At the same time, victims were warned they could be branded a “troublemaker” if they continued to raise their concerns. Marsha described how she was advised by well-meaning colleagues to not complain about unwanted sexual attention:

Their view was that, if this gets out, I would be the girl who accuses men of coming onto her.

Thus sex-based harassment is not just the result of one individual’s actions. In each of the cases we encountered, managers, HR personnel, and ordinary colleagues were complicit in silencing victims.

This not only created a safe haven for perpetrators, who were able to avoid punishment. But victims were left feeling confused and unsupported, often leading to disengagement from work and withdrawal from the social fabric of the organisation.

Breaking the silence

To end these damaging effects of silencing, it is not only important to have channels for people to report harassment, it is also crucial to ensure that victims feel heard, their concerns validated, and their complaints taken seriously.

They should be assured that action will be taken to hold culprits accountable and to prevent such cases from happening again.
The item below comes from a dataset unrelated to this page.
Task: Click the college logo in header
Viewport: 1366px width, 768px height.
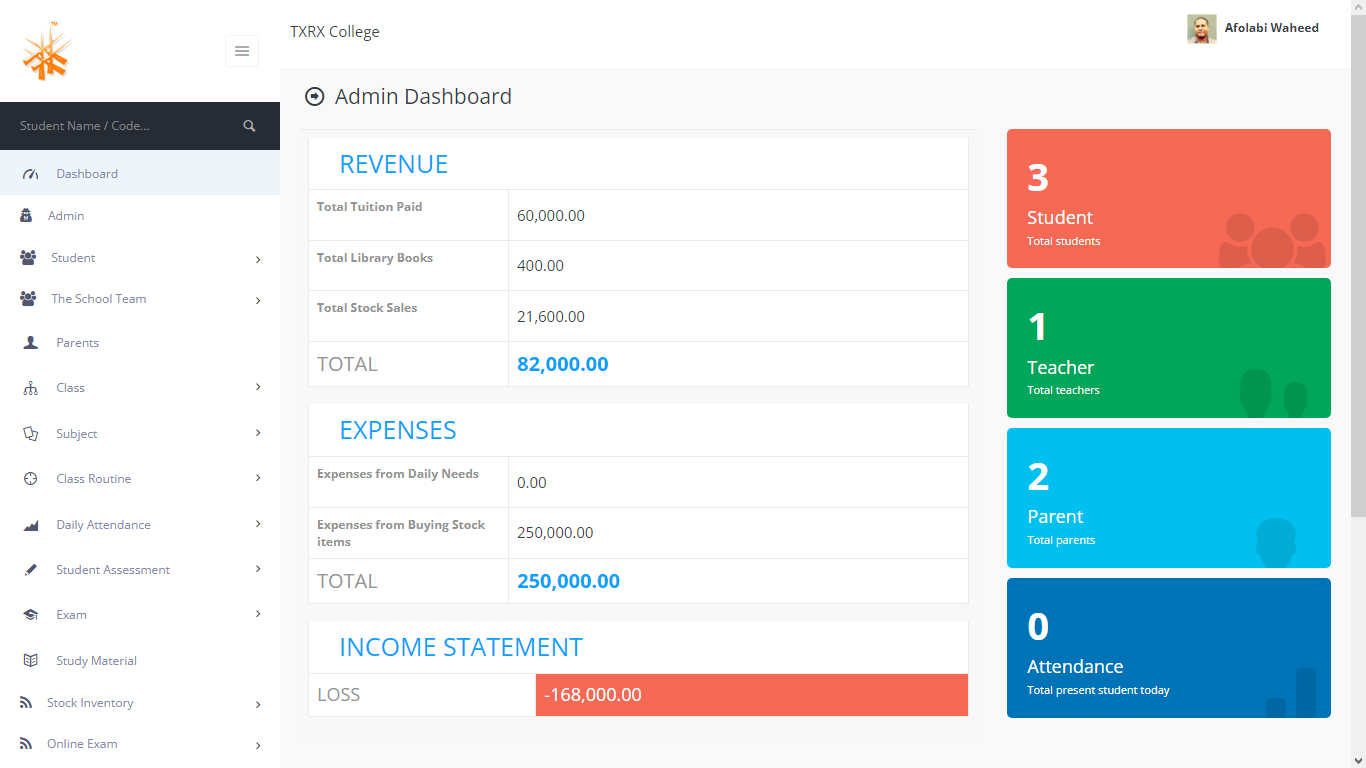Action: 47,52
If people believe that injustice is covered up by the organisation, this can negatively affect their commitment and motivation.

People should also reflect on how they respond to colleagues’ concerns and know that their actions have repercussions. By encouraging colleagues to remain silent, they help to create a culture of harassment that means for every damning headline, there are many more cases that go unreported.

*All names have been changed to protect the identity of the interviewees mentioned.